Dalam perspektif yuridis normatif, pengertian tindak pidana korupsi mengacu pada UU 31/1999 sebagai berikut:
Pasal 2 ayat (1) UU 31/1999 jo. Putusan MK No. 25/PUU-XIV/2016
Setiap orang yang secara melawan hukum melakukan perbuatan memperkaya diri sendiri atau orang lain atau suatu korporasi yang merugikan keuangan negara atau perekonomian negara, dipidana penjara dengan penjara seumur hidup atau pidana penjara paling singkat 4 (empat) tahun dan paling lama 20 (dua puluh) tahun dan denda paling sedikit Rp200.000.000,00 (dua ratus juta rupiah) dan paling banyak Rp1.000.000.000,00 (satu miliar rupiah).
Pasal 3 UU 31/1999 jo. Putusan MK No. 25/PUU-XIV/2016
Setiap orang dengan tujuan menguntungkan diri sendiri atau orang lain atau suatu korporasi, menyalahgunakan kewenangan, kesempatan atau sarana yang ada padanya karena jabatan atau kedudukan yang merugikan keuangan negara atau perekonomian negara, dipidana dengan pidana penjara seumur hidup atau pidana penjara paling singkat 1 (satu) tahun dan paling lama 20 (dua puluh) tahun dan atau denda paling sedikit Rp50.000.000,00 (lima puluh juta rupiah) dan paling banyak Rp1.000.000.000,00 (satu miliar rupiah).
Berdasarkan rumusan kedua pasal tersebut, unsur merugikan keuangan negara atau perekonomian negara merupakan syarat mutlak serta bersifat imperatif dalam tindak pidana korupsi.
Adapun, makna dari merugikan keuangan negara adalah sebagai berikut:
- Kerugian yang sudah dapat dihitung jumlahnya berdasarkan hasil temuan instansi yang berwenang atau akuntan publik yang ditunjuk;[1]
- Kekurangan uang, surat berharga, dan barang, yang nyata dan pasti jumlahnya sebagai akibat perbuatan melawan hukum baik sengaja maupun lalai.[2]

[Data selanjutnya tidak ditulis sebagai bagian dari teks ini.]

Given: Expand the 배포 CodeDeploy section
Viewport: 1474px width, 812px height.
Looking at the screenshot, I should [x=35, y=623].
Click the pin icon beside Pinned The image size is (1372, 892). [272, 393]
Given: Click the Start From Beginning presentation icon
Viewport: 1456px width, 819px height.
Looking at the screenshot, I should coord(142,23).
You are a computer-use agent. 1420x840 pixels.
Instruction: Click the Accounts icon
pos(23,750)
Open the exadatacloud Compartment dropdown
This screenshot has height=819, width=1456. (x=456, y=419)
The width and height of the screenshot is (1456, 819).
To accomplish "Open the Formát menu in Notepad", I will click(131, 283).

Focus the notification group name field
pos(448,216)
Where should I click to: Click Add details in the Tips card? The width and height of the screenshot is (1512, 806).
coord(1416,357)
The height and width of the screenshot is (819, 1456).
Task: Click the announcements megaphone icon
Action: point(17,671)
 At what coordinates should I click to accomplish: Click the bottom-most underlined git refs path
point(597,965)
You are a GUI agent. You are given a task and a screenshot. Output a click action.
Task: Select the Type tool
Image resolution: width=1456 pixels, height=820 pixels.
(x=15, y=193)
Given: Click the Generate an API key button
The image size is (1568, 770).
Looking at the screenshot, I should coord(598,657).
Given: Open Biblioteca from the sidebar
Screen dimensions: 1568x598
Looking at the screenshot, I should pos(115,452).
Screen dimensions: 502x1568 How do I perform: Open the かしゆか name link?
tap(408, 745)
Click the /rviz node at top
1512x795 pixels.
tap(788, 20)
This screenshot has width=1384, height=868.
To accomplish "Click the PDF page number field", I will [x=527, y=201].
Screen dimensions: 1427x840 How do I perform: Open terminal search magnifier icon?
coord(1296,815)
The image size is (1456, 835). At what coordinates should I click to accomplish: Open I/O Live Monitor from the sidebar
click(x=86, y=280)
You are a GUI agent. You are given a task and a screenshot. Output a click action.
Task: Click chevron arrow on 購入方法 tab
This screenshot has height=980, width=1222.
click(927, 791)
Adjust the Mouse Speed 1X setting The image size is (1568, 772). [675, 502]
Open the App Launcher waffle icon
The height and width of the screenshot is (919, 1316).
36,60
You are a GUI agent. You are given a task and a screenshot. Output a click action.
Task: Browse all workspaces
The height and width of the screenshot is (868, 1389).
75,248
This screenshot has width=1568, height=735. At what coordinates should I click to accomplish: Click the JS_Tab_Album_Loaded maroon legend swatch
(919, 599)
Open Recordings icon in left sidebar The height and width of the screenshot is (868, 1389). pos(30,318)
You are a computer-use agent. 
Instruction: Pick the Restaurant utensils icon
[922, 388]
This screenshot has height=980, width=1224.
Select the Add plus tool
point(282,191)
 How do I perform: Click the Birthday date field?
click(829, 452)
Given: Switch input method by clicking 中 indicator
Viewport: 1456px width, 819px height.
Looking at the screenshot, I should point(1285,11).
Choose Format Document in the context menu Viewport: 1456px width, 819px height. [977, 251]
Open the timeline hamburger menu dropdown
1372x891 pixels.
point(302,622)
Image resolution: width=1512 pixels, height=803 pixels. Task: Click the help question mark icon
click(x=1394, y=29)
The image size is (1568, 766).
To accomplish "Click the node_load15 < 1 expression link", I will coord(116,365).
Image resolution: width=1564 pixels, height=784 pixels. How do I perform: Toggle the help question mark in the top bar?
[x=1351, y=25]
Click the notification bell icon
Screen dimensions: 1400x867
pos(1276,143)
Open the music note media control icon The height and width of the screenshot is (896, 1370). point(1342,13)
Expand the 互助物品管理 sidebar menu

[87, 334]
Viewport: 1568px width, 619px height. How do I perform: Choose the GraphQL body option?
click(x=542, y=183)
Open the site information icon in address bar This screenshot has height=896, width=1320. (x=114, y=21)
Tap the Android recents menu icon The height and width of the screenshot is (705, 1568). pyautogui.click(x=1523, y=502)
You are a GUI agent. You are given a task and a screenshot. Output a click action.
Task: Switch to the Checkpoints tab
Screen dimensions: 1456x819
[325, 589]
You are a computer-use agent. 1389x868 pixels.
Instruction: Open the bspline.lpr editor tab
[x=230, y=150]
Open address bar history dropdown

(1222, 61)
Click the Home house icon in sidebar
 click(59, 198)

Sementara itu, dana donasi yang Anda maksud dikelola oleh yayasan yang secara definisi berarti badan hukum yang terdiri atas kekayaan yang dipisahkan dan diperuntukkan untuk mencapai tujuan tertentu di bidang sosial, keagamaan, dan kemanusiaan, yang tidak mempunyai anggota.[3] Artinya, secara kelembagaan, pada dasarnya yayasan tidak berhubungan dengan keuangan negara.
Oleh karena itu, suatu perbuatan dapat dikategorikan sebagai tindak pidana korupsi apabila perbuatan tersebut menimbulkan kerugian keuangan negara secara nyata dan dapat dihitung jumlahnya. Jika tidak berhubungan dengan keuangan negara atau tidak menimbulkan kerugian keuangan negara, maka tidak dapat dikategorikan sebagai suatu tindak pidana korupsi.
Meski demikian, terdapat dua kemungkinan untuk menentukan penyalahgunaan dana donasi termasuk korupsi atau tidak, yaitu ada atau tidaknya hubungan kemitraan atau kerja sama dengan pemerintah atau penyelenggara negara dalam menjalankan kegiatan yayasan filantropi yang mengelola dana donasi tersebut.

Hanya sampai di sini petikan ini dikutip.